Task prompt = Scan the data below for lines holding the word "view", and copy each line found.

(Collected data entries)
====

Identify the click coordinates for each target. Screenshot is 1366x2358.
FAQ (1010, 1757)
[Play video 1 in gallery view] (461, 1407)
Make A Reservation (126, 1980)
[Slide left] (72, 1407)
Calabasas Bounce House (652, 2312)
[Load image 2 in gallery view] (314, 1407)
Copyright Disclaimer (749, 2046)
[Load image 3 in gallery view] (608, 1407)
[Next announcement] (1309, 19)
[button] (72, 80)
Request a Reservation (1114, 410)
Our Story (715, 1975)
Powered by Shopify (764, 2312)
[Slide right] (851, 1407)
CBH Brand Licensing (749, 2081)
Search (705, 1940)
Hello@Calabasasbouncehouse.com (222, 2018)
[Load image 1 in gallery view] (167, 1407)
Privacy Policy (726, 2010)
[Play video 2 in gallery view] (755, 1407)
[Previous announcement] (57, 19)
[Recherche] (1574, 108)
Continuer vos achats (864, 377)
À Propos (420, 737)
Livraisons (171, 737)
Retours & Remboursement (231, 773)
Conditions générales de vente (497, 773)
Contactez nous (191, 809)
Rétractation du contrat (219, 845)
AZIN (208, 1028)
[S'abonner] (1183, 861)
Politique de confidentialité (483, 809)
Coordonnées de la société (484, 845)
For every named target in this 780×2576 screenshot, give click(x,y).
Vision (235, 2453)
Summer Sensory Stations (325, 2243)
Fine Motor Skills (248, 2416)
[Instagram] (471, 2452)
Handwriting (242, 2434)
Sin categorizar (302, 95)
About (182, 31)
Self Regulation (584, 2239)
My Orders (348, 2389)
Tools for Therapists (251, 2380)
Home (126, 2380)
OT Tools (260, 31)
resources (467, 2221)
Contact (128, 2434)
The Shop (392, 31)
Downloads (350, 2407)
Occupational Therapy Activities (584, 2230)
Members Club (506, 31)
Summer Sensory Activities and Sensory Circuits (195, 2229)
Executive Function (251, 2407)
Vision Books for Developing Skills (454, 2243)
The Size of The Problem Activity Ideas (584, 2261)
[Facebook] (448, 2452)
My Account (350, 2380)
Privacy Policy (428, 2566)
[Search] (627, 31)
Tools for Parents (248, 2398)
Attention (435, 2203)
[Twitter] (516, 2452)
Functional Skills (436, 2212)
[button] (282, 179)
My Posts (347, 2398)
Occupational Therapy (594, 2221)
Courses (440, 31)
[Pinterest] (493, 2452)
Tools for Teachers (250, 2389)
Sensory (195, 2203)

====

Exercise response =
[Play video 1 in gallery view] (461, 1407)
[Load image 2 in gallery view] (314, 1407)
[Load image 3 in gallery view] (608, 1407)
[Load image 1 in gallery view] (167, 1407)
[Play video 2 in gallery view] (755, 1407)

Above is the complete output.